The range of the key interest rate increases to 4.75–5.00 percent. The decision was unanimous.
of the United States the central bank announces that it will continue to tighten monetary policy.
It raises its key interest rate by 0.25 percentage points, which corresponds to investors’ prior expectations. As a result of the decision, the interest rate range is 4.75–5.00 percent. The last time the policy rate was as high was in 2007.
The Open Market Committee, which decides on monetary policy, was unanimous. It justifies its solution with rapid inflation.
The average estimate of the members of the Open Market Committee is that the appropriate upper limit of the policy interest rate range would be 5.1 percent this year. This is a hint that the central bank may tighten monetary policy one more time this year. Estimates are not promises, however.
Director general Jerome Powell explains the decision in more detail at the press conference.
Last times, investors have pondered whether the central bank should abandon interest rate hikes due to instability. It would have been a bold decision and probably raised suspicions that the central bank assessed the turmoil in the financial markets to be greater than known.
“The US banking system is stable and sustainable. Recent developments are likely to tighten credit conditions for households and businesses and weigh on economic activity, hiring and inflation. The extent of these effects is uncertain,” the Open Market Committee states in its statement.
Due to the increased interest rates, financing from banks is no longer available on as favorable terms as before, which curbs inflationary pressure. When financing is more expensive than before, it can force customers to withdraw their deposits, and banks are quickly in trouble.
In addition to this, the values of the long-term bonds on the banks’ balance sheets decrease as a result of the rise in interest rates, which means that banks that have taken a large risk are in trouble. Especially if they have not purchased interest rate protection for their bond investments.
A year during the period, the central bank has tightened monetary policy nine times and resorted four times to an exceptionally large interest rate increase of 0.75 percentage points.
The root cause of the tightening of monetary policy is rapid inflation, which many economists consider the most significant threat to the US and Eurozone economies.
Due to the rapid increase in prices, the real income of households shrinks and the costs of companies increase, which means that consumption and production decrease.
In February, the inflation rate in the United States was 6.4 percent. According to the central bank’s price stability objective, inflation must be two percent on average over a long period of time.
On Wednesday in the published new economic forecast, the central bank estimates that the economy will grow by 0.4 percent this year and 1.2 percent next year and 1.9 percent in 2025.
It predicts that inflation will slow to 3.3 percent this year, 2.5 percent next year, and 2.1 percent in 2025.

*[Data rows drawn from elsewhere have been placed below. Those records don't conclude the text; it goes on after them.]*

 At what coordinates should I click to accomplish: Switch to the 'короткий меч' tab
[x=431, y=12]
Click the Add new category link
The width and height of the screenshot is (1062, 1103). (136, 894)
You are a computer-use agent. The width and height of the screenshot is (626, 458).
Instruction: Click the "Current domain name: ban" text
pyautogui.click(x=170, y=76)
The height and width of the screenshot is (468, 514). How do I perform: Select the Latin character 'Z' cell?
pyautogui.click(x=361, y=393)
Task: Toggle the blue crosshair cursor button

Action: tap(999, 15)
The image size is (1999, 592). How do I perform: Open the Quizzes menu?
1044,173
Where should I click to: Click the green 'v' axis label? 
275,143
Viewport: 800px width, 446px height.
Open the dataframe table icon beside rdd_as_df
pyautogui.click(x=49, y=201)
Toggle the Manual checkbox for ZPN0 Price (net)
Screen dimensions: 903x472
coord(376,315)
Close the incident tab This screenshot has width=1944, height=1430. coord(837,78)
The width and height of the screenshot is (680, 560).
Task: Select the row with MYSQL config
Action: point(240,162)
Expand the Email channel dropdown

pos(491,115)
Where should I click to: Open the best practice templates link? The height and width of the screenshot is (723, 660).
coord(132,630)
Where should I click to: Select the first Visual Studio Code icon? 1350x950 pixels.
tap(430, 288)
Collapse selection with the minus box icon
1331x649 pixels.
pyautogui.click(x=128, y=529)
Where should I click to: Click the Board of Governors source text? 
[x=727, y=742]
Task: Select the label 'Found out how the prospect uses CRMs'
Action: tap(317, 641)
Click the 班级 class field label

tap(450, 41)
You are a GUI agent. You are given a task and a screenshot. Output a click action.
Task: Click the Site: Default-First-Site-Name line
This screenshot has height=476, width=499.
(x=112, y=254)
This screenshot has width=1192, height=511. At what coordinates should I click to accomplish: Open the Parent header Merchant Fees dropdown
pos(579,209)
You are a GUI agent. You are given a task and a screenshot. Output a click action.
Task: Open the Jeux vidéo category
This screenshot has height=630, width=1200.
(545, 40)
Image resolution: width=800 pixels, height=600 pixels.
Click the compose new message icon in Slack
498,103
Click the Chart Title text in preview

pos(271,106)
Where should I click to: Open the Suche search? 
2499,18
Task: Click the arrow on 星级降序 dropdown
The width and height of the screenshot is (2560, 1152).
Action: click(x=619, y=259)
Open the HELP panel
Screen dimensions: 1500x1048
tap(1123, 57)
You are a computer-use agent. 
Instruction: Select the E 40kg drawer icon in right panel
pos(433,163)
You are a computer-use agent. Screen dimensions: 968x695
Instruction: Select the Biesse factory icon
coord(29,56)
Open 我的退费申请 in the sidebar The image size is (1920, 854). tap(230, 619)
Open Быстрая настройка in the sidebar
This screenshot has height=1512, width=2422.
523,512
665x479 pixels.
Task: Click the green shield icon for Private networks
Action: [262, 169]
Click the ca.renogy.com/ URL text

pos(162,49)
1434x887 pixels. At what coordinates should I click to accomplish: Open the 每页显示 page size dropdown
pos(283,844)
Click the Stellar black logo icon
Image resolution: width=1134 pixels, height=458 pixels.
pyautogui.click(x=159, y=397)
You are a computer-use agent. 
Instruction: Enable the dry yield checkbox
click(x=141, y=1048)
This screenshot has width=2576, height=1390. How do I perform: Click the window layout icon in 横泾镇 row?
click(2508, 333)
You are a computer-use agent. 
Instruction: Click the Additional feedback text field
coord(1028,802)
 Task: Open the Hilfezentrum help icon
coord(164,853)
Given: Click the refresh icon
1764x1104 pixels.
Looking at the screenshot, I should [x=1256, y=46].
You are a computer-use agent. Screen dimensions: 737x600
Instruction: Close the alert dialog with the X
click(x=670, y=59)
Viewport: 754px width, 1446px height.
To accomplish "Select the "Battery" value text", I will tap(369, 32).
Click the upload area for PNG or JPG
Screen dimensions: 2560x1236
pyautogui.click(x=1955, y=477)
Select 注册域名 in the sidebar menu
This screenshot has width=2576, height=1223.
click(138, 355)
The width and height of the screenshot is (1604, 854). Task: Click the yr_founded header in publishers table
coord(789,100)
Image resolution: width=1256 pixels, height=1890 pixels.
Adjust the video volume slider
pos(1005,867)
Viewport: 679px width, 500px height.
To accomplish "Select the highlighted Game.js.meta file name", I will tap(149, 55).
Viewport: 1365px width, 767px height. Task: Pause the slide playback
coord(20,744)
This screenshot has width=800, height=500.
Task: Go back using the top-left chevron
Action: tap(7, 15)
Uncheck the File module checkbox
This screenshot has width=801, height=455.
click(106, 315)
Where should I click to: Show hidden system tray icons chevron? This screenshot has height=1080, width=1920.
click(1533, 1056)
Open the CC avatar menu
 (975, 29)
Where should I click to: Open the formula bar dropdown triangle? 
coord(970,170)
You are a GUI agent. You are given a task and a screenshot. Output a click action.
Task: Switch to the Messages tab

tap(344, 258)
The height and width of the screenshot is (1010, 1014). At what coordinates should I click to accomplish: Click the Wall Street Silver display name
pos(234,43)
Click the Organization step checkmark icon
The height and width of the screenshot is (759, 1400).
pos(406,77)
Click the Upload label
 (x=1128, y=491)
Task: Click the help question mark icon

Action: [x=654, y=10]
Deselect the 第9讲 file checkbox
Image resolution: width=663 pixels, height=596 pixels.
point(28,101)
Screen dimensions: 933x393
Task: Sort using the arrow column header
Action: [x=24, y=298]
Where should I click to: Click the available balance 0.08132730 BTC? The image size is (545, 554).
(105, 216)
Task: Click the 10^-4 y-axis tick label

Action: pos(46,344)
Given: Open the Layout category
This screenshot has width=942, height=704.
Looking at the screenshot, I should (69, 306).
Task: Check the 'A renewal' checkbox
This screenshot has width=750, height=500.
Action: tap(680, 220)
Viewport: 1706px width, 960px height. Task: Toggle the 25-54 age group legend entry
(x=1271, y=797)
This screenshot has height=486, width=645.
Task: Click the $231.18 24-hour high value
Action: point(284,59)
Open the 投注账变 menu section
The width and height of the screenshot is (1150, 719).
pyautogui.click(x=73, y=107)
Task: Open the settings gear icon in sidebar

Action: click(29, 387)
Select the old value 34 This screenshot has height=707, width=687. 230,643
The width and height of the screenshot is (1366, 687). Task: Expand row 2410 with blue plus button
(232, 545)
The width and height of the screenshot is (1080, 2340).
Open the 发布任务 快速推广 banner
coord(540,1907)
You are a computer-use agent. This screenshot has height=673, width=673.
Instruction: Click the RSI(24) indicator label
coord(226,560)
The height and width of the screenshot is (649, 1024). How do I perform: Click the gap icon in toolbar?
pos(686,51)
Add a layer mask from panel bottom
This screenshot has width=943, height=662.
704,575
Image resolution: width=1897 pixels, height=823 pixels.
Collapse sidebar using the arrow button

In the United States, in addition to the energy crisis, inflation has been accelerated by a strong fiscal policy stimulus that was started during the worst phase of the coronavirus pandemic. The stimulus has increased the imbalance between supply and demand.
The economy is also overheated, as the demand for labor is greater than the supply. In this case, employers have to compete for labor with wage increases. They, on the other hand, are apt to accelerate inflation.
Monetary policy by tightening, the central bank tries to bring demand and supply into better balance, as a result of which inflation slows down over time.
The fastest rate of inflation was last year in July, when consumer prices rose by 9.1 percent from a year ago.
The tightening of monetary policy usually starts to slow down the rate of inflation after six months and reaches its full effect in a good year.